▶ _TEXT EXCERPT_
☆ ☆ ☆ ☆ ☆ ☆ ☆

I don’t know whether you heard or not – but Joe Butt got transferred up here when his 9th Division unit went home. He’s now the XO at the 12th Aviation Group here on Long Binh and has been properly initiated into the better things of Vietnam life which are available in Saigon and not in the Delta mud – what a change for an infantry platoon leader used to living with his feet underwater.
I’m curious if Martin and Nancy have gone home yet, and what it was that made them leave such a seemingly groovy situation. Tell Martin to write me and fill me in when they get back. I wish I could pull up stakes and tour around for a while – I don’t mind Vietnam at all, but the work is really getting old.
Send me the Razorback clippings when football season starts.
As explanation to the reader, some of the people I have referred to in my letters include:
- Jack Butt – my brother 6 years younger, attending the University of Virginia
- Martin Butt – my brother, 3 years younger, who had been a Marine, served in Vietnam, decorated with a Purple Heart, returned to the University of Arkansas, and married Nancy Stair.

☆ ☆ ☆ ☆ ☆ ☆ ☆

▶ _PROBLEM TO WORK ON_
Copy out the letter excerpt above in full, word for word.

☆ ☆ ☆ ☆ ☆ ☆ ☆

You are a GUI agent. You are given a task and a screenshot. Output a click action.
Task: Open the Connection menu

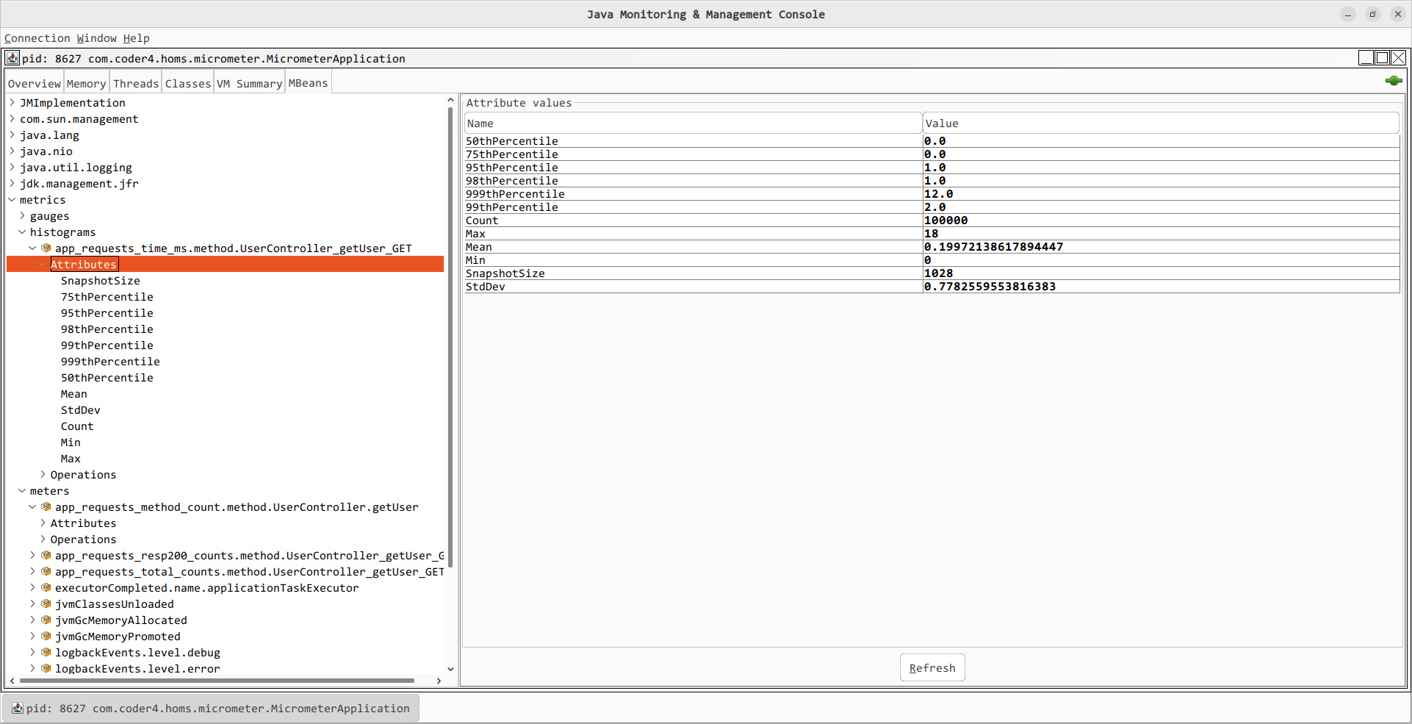click(x=37, y=38)

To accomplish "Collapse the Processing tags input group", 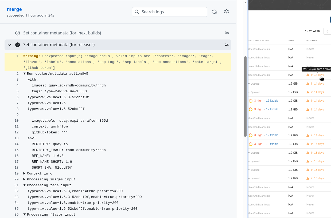I will (x=25, y=185).
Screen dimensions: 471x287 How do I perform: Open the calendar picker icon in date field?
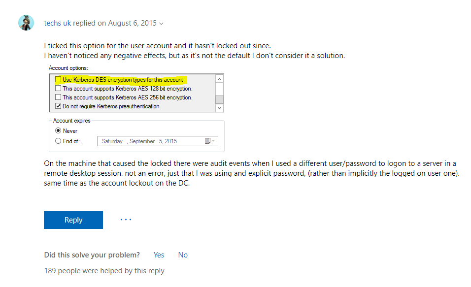coord(207,141)
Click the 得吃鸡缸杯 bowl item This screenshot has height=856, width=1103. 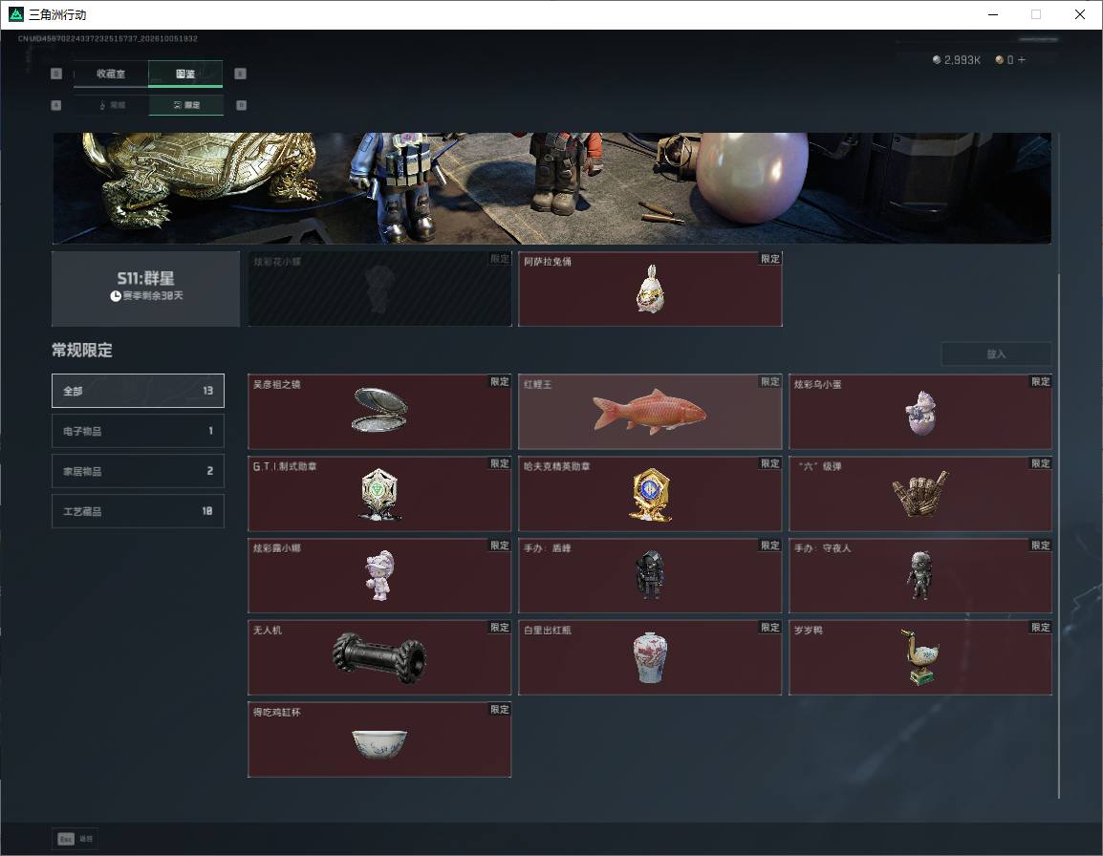coord(379,739)
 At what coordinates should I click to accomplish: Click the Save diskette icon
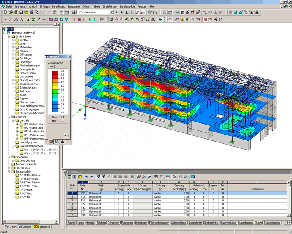click(21, 12)
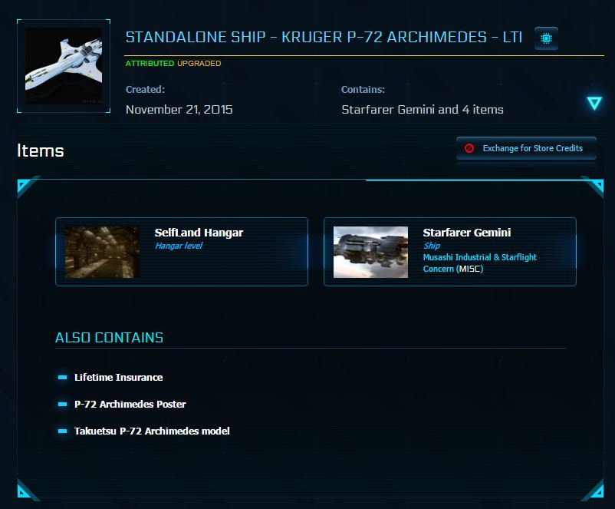Click the P-72 Archimedes Poster bullet icon
The width and height of the screenshot is (615, 509).
pyautogui.click(x=62, y=404)
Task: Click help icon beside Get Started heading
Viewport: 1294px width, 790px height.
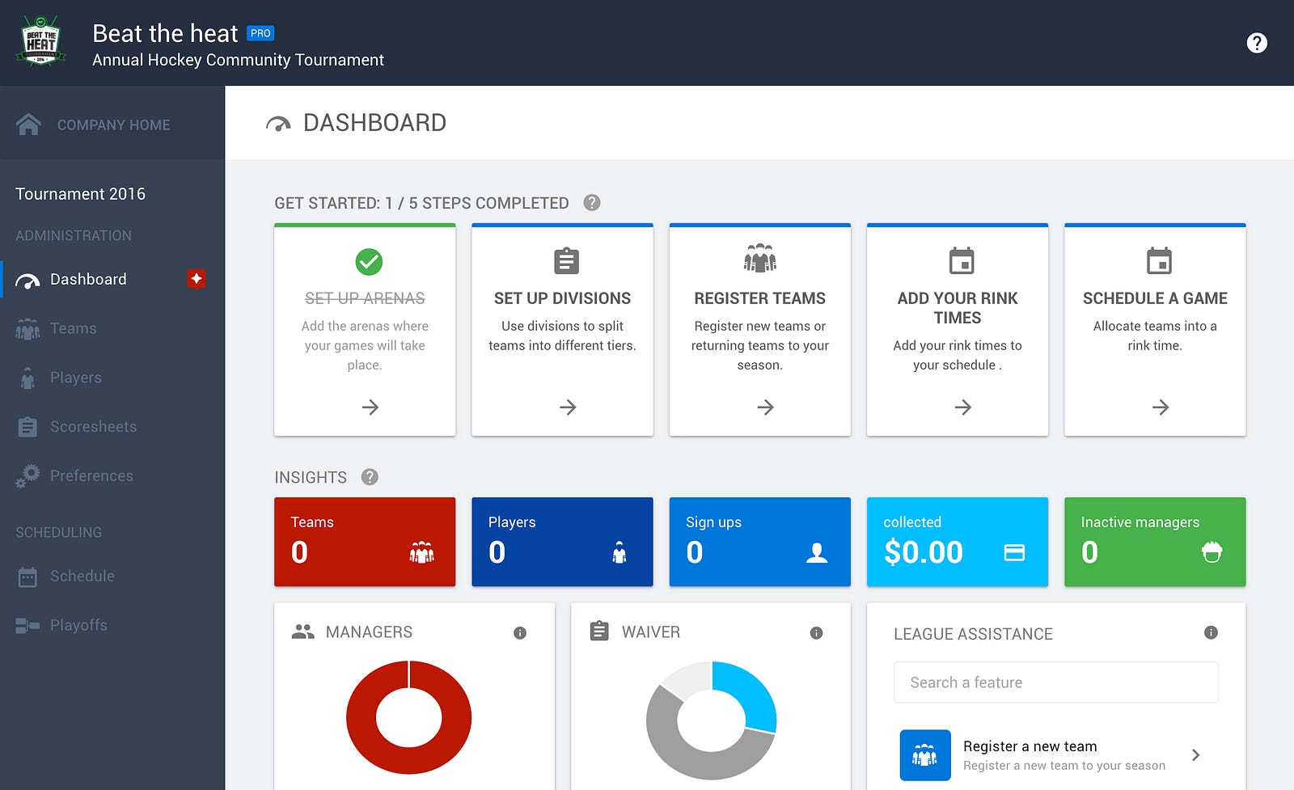Action: [592, 203]
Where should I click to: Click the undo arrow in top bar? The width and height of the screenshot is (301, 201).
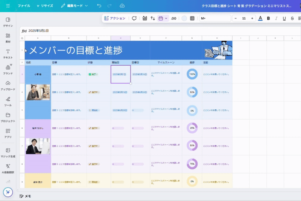click(x=99, y=6)
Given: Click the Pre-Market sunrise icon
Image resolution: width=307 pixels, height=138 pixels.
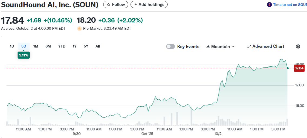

☆ ☆ ☆ ☆ ☆ ☆ ☆

▶ _RESPONSE TO THE TASK_
I don’t know whether you heard or not – but Joe Butt got transferred up here when his 9th Division unit went home. He’s now the XO at the 12th Aviation Group here on Long Binh and has been properly initiated into the better things of Vietnam life which are available in Saigon and not in the Delta mud – what a change for an infantry platoon leader used to living with his feet underwater.
I’m curious if Martin and Nancy have gone home yet, and what it was that made them leave such a seemingly groovy situation. Tell Martin to write me and fill me in when they get back. I wish I could pull up stakes and tour around for a while – I don’t mind Vietnam at all, but the work is really getting old.
Send me the Razorback clippings when football season starts.
As explanation to the reader, some of the people I have referred to in my letters include:
- Jack Butt – my brother 6 years younger, attending the University of Virginia
- Martin Butt – my brother, 3 years younger, who had been a Marine, served in Vietnam, decorated with a Purple Heart, returned to the University of Arkansas, and married Nancy Stair.